• **Page**
Background information
- Born: Karl Cameron Porter June 27, 1962 (age 64) Encino, California, United States
- Genres: Argentine rock, Latin rock, Latin pop, R&B, Pop, Latin alternative, World
- Occupations: Record producer, songwriter, musician, arranger, singer, composer
- Instruments: Piano, Keyboards
- Years active: 1980–present
- Labels: Insignia Records, Altafonte
- Website: www.kcporter.com

= KC Porter =

American record producer

Karl Cameron Porter, known as K.C (born June 27, 1962), is an American record producer, singer-songwriter, arranger and composer, winner of six Grammy Awards and two Latin Grammy Awards. Porter has worked on more than 40 albums, including production work on Santana's album Supernatural and has written some of the most popular Spanish-language singles released by Ricky Martin.

Porter is also known for his production work that includes artists such as Bon Jovi, Janet Jackson, Brian McKnight, Toni Braxton, and Scorpions; into the Spanish-speaking market and World music with artists such as Los Fabulosos Cadillacs, Laura Pausini, Khaled, Kadim Al Sahir; as well as into the international market (with artists such as Cheng Lin).

A practitioner of the Baháʼí Faith, Porter is one of the founding members of Oneness, a non-profit organization that promotes racial unity through music, the arts and education.

==Early life==
Porter was born in Encino, California. His father, Bob, played trumpet, and wrote the music for the TV series Lassie, while mother Marcelyn was a script girl for I Love Lucy. In 1970, at age 7, his family moved to Guatemala, where they were Baháʼí pioneers. While growing up in Guatemala, Porter learned Spanish and about Latin culture which included spending time with Guatemalan musicians who exposed him to the sounds of marimba, and other Latin musical genres, as well as American pop and rock. At 11, he began piano lessons, and at 17 returned to the United States to major in music at Cal State Stanislaus.

==Musical career==
===1980–1989: A&M Records, and breakthrough===
While still studying at the university, Porter became a staff arranger at A&M Records when the label opened a Latin division called AyM Discos in 1982. There, he met Juan Carlos Calderon, the composer and arranger for Mexican singer Luis Miguel. This led the way for Porter's production of Maria Conchita Alonso's albums, Mírame and Hazme Sentir. Other artists he worked with at A&M include La Mafia, Emmanuel (singer), Luis Angel and Luis Miguel.

• **Supplied data**
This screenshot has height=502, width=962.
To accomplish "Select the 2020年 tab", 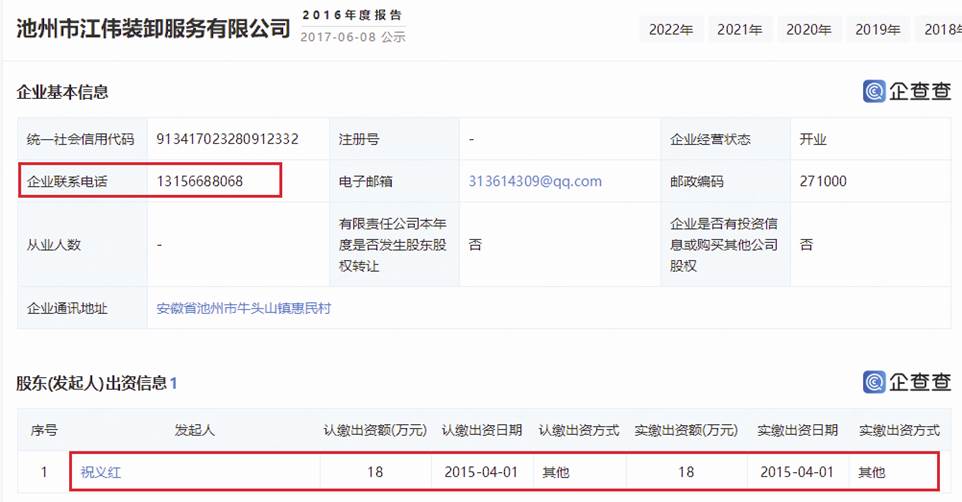I will pos(808,29).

• **Task instructions**
A - Answer these from the KC Porter profile:
(i) What instrument did Porter's father, Bob, play?
(ii) In what year did Porter's family move to Guatemala?
(iii) What was the Latin division that A&M Records opened in 1982 called?
B - Write the next part of the KC Porter profile, continuing on from its final sentence.

• **Expected results**
A -
(i) Trumpet
(ii) 1970
(iii) AyM Discos

B -
Porter translated and produced Janet Jackson's song, "Come Back to Me", when she recorded that Spanish version for an A&M release called "Vuelve a Mi". In addition to working with Spanish-speaking artists, this period marked the beginning of his career of writing, translating and producing recordings for English-speaking artists including Grover Washington Jr. and Phyllis Hyman ("Sacred Kind of Love"), Nancy Wilson ("That's What I Remember"), and Anne Murray ("Are you Still in Love With Me").

"I think I understand more than a lot of people what it's like as a native English speaker to have to learn Spanish," he told the Los Angeles Times. "I know how to teach people to pronounce the words. I feel like right now I'm kind of sharing with the people of the United States the excitement I felt hearing all of these Latin rhythms for the first time."

===1990–1998: Ricky Martin, Selena, and Los Fabulosos Cadillacs===
Porter continued the work begun in the '80s into the next decade by writing for Luis Enrique. He produced Ana Gabriel, and Ednita Nazario. He went on to produce a total of three more Nazario albums in the coming years.

In 1991, Porter produced the first album for the nine-piece Argentine band Los Fabulosos Cadillacs. Called El León, the album included performances by Flaco Jimenez, Luis Conte and Gustavo Santaolalla. The next year, when the band finished touring, he put together a 17-track greatest hits package with two bonus tracks, "Quinto Centenario" and "Matador" (which has become a classic song in Argentina, and something of a latinamerican popular hymn), eventually contributing to double-platinum sales.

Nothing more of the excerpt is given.